-- Problems to solve --
**a.** According to the text on the Sydney Biomedical Accelerator, how much money did the NSW Government commit to the project?
**b.** Copy word for word everything in the Sydney Biomedical Accelerator text from "The Sydney Biomedical Accelerator (SBA)" down to "and neurodegenerative diseases.".

[Text excerpt Boundary: Start]

The University of Sydney is building a biomedical precinct worth $478 million to fast track research and patient care.
The Sydney Biomedical Accelerator (SBA) will be the university’s largest ever capital investment, with the research precinct co-located at Royal Prince Alfred Hospital and the University’s Camperdown campuses, within the Tech Central precinct. It will span 36,000 square metres and address complex health challenges, including cancer and neurodegenerative diseases.
It is a partnership between the University, Sydney Local Health District and the NSW Government, in collaboration with the Centenary Institute. The NSW government committed $143.3 million towards the project in June.
Vice-Chancellor and Sydney University President Professor Mark Scott said it was an historic investment for any university.
“The range of world-class buildings and facilities that will make up the Sydney Biomedical Accelerator will bring together the brightest scientific and clinical minds with entrepreneurs, industry and government,” he said.
“It gives our renowned researchers and partners the infrastructure to take a major step forward in the global quest to find solutions to our biggest health challenges. Together, we have the potential to dramatically improve the future of health and medical care in this country.
More than 1200 biomedical researchers and clinician scientists will be located onsite at the SBA, including over 800 university laboratory researchers and PhD students and 100 industry researchers.

[Text excerpt Boundary: End]
[Data supplied Boundary: Start]

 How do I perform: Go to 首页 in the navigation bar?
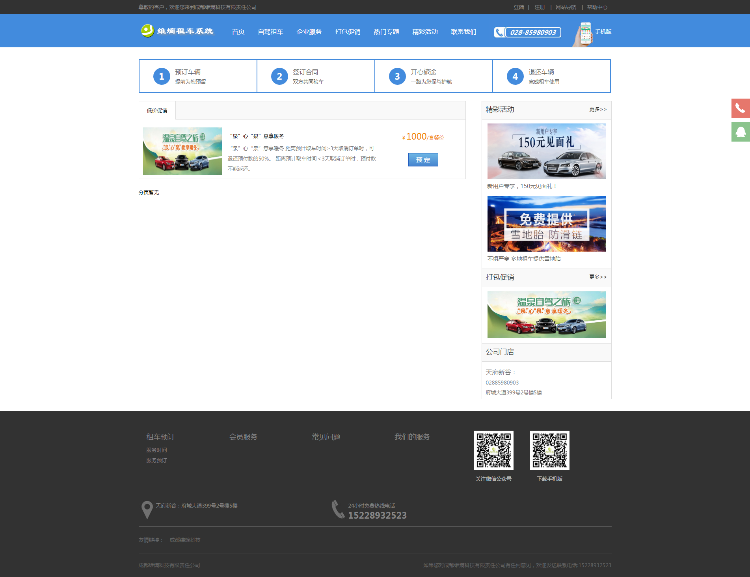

[Data supplied Boundary: End]
[Data supplied Boundary: Start]

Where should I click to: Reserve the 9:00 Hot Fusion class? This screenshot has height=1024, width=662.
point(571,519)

[Data supplied Boundary: End]
[Data supplied Boundary: Start]

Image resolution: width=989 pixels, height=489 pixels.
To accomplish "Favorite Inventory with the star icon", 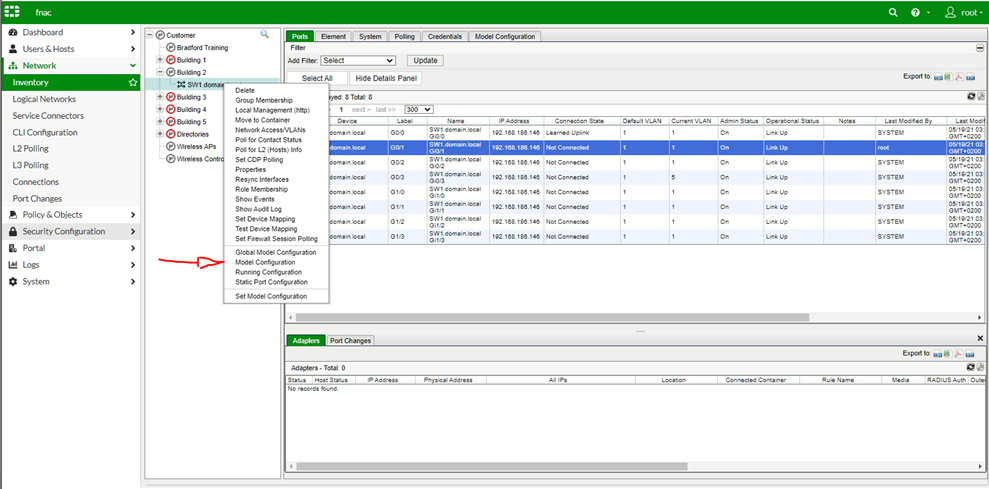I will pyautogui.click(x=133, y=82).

[Data supplied Boundary: End]

-- Exercise solutions --
**a.** $143.3 million

**b.**
The Sydney Biomedical Accelerator (SBA) will be the university’s largest ever capital investment, with the research precinct co-located at Royal Prince Alfred Hospital and the University’s Camperdown campuses, within the Tech Central precinct. It will span 36,000 square metres and address complex health challenges, including cancer and neurodegenerative diseases.